In general, in a two-party system, if $L>\frac{S}{2}$ and both parties run exactly $L$ candidates, then the party with the most support is expected to win $L$ seats, and the runner up is expected to win $S-L$ seats. If party is aiming for $K$ seats where $K>L$, they will need support greater than $\frac{K}{K+L}$ and proper coordination of their voters. Any party nominating $L$ candidates or fewer does not need to coordinate with their supporters, as their voters only need to vote for all of the candidates they have nominated.

== Types of Limited Voting ==
An PR expert described the two types of limited voting:

-Limited vote (ordinary form) where each voter has a number of votes equivalent to more than half the seats being filled. An example of this is the Birmingham 1880 election described above. Two parties at most are likely represented, and never more than the number of seats.

-Limited vote (special form) where each voter has a number of votes equivalent to less than half the seats being filled. An example of this occurred In Japan during the US-led Allied occupation. In the first post-war election in 1946: in districts with ten or fewer representatives each voter had two votes; in districts with more than ten representatives each voter had three votes. In that election, with district magnitude mostly ranging from 6 to 23, many parties (usually 4 to 7 or more) elected representatives in almost every district.

==History and current use==
- Historic
- In Argentina for the Chamber of Deputies elections, between 1912 and 1948, and between 1958 and 1962.
- In Spain for general, provincial and local elections until 1936.
- In Portugal for legislative elections from 1884 to 1895 and from 1901 to 1926.
- Between 1867 and 1885 in the UK for some House of Commons constituencies.
- In Italy at the end of the nineteenth century.
- In Japan during the US-led Allied occupation in the first post-war election in 1946 permitting two votes per voter in districts with ten or fewer representatives and three votes in districts with more than ten representatives.
- In Estonia, for the Congress of Estonia election in 1990.
- In Canada in Ontario provincial elections in 1896 and 1900 to elect Toronto MLAs.

- Current
- In Spain since the restoration of democracy (the end of governance by General Franco) to elect senators from/for the mainland (three votes per voter for four seats per province).
- In the US to elect most municipal offices in Connecticut, many county commissions in Pennsylvania, and some in other states. It has been adopted to resolve voting rights cases in more than 20 municipalities in Alabama and North Carolina, as detailed in Arrington and Ingalls' 1998 article "The limited vote alternative to affirmative districting" (Political Geography, Volume 17, Number 6, Aug 1998, pp. 701–728). In 2009 a federal judge ordered its use for school board elections in Euclid, Ohio.
- In Gibraltar (10 votes per voter for all 17 seats).

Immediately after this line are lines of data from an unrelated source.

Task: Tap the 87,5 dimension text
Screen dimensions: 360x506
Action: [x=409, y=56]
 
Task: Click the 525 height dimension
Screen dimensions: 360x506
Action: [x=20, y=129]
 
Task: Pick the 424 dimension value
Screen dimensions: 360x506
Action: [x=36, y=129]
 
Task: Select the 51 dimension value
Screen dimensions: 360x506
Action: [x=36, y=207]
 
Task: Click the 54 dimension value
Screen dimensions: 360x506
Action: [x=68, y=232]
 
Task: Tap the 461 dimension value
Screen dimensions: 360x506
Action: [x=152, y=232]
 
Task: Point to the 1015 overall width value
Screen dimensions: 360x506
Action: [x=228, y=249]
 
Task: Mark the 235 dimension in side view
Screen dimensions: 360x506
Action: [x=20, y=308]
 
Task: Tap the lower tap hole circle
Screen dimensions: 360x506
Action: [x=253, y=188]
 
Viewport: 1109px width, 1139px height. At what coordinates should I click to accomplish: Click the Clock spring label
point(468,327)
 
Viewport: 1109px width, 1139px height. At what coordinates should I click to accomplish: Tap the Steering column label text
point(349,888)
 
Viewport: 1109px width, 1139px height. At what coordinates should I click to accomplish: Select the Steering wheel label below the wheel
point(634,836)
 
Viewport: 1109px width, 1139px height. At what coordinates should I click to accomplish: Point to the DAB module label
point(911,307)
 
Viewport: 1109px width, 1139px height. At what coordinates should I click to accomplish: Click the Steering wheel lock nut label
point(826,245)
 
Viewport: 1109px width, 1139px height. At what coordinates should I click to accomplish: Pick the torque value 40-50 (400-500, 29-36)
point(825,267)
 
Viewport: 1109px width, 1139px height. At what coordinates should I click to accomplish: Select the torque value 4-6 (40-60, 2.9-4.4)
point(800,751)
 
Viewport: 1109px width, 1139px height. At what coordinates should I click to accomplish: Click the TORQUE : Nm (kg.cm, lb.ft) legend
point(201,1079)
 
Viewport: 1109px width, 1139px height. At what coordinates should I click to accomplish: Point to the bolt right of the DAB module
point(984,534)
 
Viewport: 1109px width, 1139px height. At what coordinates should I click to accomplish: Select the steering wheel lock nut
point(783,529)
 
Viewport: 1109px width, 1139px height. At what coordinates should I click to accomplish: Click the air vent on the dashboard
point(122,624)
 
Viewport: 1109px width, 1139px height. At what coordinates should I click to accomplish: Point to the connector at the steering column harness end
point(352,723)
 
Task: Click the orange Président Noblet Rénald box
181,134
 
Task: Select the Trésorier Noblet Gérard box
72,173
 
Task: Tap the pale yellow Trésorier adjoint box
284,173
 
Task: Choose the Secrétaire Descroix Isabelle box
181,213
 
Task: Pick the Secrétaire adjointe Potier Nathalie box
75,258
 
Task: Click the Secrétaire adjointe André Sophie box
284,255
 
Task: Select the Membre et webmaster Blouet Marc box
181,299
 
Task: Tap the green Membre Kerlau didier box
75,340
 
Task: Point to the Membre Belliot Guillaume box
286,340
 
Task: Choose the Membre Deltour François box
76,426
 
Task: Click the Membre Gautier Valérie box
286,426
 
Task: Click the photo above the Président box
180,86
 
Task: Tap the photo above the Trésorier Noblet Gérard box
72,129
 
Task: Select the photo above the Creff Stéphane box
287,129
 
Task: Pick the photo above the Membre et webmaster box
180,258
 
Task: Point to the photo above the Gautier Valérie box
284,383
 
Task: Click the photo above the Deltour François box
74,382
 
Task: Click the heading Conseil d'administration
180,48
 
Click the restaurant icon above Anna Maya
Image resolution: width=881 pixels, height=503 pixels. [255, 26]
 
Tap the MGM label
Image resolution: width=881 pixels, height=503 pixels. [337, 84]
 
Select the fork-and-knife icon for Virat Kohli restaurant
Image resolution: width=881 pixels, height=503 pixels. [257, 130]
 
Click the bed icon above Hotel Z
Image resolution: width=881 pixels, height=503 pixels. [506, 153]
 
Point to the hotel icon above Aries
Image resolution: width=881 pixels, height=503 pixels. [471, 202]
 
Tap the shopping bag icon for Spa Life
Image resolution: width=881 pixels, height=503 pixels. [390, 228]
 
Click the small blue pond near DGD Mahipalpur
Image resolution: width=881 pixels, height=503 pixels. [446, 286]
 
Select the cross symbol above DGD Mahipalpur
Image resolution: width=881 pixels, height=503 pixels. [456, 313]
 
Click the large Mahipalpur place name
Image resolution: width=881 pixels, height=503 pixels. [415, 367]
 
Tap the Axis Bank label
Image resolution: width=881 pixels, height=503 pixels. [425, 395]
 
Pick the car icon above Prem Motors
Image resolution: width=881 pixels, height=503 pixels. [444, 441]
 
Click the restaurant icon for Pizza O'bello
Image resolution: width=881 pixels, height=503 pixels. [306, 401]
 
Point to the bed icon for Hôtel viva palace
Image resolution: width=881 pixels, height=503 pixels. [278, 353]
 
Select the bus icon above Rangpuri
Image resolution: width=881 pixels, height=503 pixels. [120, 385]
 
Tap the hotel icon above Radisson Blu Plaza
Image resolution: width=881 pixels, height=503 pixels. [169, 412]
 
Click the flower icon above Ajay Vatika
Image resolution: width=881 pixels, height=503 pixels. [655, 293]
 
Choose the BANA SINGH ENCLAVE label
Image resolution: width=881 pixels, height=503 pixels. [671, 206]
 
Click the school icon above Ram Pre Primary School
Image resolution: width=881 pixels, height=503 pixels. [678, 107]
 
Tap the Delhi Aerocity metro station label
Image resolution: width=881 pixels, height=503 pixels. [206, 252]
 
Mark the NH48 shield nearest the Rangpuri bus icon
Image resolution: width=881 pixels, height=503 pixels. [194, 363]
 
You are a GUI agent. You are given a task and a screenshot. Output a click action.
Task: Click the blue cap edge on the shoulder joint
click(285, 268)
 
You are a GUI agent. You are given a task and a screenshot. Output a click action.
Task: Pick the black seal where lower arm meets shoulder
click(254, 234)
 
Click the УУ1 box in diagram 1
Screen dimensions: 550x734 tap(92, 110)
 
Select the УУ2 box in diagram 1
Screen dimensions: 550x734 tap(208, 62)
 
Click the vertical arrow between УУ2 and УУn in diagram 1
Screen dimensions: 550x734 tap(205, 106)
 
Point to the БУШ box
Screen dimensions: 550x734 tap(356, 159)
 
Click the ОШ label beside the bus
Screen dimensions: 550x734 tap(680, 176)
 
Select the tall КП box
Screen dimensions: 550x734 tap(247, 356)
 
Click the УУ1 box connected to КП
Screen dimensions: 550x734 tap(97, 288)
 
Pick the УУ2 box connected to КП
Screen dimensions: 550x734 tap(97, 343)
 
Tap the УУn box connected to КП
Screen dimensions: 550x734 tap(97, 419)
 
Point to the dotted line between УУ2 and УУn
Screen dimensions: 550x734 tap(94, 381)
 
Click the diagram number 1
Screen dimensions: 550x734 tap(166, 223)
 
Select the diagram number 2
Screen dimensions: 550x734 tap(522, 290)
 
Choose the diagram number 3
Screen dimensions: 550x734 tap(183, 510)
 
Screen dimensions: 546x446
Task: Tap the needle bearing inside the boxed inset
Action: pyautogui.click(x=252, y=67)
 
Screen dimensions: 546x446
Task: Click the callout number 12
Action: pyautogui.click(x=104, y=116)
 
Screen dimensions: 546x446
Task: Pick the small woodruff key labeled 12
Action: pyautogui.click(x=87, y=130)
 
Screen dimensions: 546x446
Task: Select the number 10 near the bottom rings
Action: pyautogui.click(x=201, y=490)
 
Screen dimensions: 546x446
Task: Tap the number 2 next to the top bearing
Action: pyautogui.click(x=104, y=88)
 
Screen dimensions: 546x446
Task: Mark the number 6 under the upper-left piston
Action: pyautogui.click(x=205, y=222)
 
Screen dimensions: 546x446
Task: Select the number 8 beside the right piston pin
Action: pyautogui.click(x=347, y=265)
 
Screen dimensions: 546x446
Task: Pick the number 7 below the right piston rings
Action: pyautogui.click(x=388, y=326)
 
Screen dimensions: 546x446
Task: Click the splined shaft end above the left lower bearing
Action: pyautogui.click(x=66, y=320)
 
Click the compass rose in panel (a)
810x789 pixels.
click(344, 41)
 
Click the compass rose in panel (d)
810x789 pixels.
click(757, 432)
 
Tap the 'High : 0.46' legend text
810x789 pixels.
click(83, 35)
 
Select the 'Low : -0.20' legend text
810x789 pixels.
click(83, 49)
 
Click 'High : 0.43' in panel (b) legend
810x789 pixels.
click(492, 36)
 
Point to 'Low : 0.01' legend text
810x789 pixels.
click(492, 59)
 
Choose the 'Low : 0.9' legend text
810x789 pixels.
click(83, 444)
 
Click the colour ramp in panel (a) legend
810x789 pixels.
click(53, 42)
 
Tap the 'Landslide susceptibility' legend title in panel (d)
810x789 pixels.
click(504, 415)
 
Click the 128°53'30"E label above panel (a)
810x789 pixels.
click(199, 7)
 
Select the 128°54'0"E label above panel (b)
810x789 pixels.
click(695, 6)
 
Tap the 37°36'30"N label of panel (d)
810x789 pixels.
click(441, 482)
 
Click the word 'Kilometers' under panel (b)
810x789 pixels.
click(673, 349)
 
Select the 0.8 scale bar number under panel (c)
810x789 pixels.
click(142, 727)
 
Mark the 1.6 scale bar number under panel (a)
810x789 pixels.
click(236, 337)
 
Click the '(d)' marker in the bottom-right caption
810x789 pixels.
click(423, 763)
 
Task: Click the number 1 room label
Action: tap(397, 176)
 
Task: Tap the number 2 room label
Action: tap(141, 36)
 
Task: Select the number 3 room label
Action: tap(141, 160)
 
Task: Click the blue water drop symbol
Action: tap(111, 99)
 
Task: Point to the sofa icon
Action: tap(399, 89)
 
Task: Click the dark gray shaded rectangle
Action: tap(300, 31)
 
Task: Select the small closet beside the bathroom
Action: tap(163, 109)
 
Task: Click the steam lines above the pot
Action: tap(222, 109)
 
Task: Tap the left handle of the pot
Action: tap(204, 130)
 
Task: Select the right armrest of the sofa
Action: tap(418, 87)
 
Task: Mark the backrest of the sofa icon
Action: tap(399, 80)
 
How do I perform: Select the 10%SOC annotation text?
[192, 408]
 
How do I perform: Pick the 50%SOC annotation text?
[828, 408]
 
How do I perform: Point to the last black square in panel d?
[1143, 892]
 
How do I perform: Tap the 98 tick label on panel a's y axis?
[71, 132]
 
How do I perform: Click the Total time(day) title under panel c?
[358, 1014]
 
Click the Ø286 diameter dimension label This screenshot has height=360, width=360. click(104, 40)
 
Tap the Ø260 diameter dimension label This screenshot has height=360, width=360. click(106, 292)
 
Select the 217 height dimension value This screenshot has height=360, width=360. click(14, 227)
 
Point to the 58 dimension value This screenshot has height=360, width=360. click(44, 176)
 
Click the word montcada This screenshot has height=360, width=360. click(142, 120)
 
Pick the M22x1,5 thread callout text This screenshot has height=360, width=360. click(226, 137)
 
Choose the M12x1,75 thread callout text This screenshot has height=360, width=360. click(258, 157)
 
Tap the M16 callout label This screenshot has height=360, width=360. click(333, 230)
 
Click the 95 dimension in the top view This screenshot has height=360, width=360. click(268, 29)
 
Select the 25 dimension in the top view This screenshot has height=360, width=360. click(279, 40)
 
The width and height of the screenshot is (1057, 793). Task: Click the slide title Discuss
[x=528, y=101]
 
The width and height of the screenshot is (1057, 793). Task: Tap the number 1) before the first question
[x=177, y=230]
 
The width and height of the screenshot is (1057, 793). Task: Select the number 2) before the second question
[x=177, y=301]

=='Fixed Ratio' or closed-list version of Limited Vote==

The electoral system whereby two seats are assigned to the leading party-list and one seat to the second-placed party-list normally has the same result as limited vote with two votes per voter for three seats. It is used for the Senate of Argentina and 96 out of 128 seats for the Senate of Mexico, as well as the Senate of Bolivia until 2005. A similar system was used for the Bolivian Constituent Assembly elections of 2 July 2006. Part of the Parliament of Singapore is made up of MPs who finished second in their respective constituencies.